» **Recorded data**
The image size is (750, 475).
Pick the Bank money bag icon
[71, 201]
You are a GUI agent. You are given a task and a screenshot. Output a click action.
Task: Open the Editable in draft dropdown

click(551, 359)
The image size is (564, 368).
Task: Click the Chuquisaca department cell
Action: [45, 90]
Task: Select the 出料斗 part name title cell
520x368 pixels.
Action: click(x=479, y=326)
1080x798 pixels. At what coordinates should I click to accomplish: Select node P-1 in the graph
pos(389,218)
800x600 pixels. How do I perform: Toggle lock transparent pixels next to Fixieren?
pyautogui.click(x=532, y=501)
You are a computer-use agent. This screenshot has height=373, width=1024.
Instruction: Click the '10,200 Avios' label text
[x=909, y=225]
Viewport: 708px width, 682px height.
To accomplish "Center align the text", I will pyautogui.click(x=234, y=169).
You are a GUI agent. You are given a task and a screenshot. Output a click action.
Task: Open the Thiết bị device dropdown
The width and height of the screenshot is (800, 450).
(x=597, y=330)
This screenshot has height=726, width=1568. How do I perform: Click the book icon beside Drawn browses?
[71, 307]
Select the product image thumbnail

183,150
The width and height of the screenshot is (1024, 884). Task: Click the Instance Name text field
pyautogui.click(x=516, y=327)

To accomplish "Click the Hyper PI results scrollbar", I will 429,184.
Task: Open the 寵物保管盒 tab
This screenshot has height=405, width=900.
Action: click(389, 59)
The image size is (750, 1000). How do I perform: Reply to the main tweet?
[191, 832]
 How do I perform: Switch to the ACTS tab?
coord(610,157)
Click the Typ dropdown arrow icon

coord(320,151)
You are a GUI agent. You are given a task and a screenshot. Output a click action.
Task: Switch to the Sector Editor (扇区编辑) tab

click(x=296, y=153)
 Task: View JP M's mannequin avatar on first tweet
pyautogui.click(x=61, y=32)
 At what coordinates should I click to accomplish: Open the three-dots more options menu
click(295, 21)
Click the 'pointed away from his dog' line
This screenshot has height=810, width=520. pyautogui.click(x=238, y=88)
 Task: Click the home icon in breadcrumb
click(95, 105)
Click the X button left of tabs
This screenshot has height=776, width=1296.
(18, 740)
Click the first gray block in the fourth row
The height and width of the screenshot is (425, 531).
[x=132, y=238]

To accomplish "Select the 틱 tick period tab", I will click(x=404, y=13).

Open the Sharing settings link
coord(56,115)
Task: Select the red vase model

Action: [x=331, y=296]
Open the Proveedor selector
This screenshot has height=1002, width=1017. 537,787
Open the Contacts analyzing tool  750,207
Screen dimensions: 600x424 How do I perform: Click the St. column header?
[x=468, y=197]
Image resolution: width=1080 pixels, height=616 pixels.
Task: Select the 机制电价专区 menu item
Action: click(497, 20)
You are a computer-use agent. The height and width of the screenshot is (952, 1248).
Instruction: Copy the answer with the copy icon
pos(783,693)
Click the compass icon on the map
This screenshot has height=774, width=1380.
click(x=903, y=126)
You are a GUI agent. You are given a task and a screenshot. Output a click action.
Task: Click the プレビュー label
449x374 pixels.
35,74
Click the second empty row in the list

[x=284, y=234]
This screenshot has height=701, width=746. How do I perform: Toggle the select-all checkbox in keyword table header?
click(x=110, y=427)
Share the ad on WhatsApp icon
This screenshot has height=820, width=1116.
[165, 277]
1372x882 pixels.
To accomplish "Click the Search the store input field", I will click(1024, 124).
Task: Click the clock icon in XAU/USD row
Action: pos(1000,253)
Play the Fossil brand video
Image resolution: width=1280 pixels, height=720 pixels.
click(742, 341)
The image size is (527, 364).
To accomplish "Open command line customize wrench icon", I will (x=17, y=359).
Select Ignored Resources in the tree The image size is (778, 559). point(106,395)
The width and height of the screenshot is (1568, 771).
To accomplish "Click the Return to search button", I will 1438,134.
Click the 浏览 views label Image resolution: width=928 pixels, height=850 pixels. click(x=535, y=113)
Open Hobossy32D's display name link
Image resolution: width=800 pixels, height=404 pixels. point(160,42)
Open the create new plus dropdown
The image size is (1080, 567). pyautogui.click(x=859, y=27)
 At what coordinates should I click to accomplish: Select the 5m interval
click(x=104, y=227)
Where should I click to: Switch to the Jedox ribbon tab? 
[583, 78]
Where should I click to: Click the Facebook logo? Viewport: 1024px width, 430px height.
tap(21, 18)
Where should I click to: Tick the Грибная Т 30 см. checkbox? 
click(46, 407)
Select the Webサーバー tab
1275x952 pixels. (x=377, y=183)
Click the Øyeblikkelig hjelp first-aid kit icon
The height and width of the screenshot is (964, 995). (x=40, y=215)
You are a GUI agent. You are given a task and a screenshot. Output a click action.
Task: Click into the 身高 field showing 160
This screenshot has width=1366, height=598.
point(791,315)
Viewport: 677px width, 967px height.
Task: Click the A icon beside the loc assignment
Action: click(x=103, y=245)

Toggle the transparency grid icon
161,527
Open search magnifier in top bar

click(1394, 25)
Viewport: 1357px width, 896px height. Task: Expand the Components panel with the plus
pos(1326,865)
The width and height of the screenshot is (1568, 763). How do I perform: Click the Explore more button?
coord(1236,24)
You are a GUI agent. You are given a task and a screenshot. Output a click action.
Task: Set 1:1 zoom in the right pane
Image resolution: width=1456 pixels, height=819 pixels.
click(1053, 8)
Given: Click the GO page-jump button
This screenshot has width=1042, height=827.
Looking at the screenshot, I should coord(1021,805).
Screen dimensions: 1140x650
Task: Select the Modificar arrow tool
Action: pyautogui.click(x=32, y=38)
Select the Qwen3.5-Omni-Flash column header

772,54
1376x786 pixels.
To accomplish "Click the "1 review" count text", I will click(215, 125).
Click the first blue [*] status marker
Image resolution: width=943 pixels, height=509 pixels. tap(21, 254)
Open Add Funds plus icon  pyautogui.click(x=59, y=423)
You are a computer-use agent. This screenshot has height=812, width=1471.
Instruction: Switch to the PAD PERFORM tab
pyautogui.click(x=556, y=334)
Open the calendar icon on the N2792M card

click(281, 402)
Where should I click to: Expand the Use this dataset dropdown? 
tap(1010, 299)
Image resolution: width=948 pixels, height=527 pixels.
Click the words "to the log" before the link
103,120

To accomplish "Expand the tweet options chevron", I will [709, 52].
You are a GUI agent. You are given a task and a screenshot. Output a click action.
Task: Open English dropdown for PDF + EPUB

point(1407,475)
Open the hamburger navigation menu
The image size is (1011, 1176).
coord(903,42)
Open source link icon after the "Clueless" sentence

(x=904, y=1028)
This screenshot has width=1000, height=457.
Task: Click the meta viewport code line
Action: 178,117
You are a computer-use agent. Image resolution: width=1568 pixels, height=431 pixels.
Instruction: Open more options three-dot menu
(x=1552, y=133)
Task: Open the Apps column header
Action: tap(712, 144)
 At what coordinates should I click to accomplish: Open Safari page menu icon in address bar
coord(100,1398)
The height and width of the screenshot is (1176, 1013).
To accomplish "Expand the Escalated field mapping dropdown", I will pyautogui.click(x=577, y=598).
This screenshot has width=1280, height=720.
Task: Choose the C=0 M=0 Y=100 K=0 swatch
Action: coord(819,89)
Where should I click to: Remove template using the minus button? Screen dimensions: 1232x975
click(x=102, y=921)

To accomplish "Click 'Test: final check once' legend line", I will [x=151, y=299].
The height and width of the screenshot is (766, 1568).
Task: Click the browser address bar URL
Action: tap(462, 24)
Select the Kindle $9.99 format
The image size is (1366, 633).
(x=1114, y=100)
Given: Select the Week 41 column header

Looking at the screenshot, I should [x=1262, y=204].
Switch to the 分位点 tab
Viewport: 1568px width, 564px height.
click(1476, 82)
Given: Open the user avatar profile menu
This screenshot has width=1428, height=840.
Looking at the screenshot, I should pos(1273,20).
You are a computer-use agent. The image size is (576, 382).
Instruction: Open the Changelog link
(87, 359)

» **About this task**
Please determine how many lines in the entries contain the word "computer" and reply with that figure alone.

» **Result of this task**
5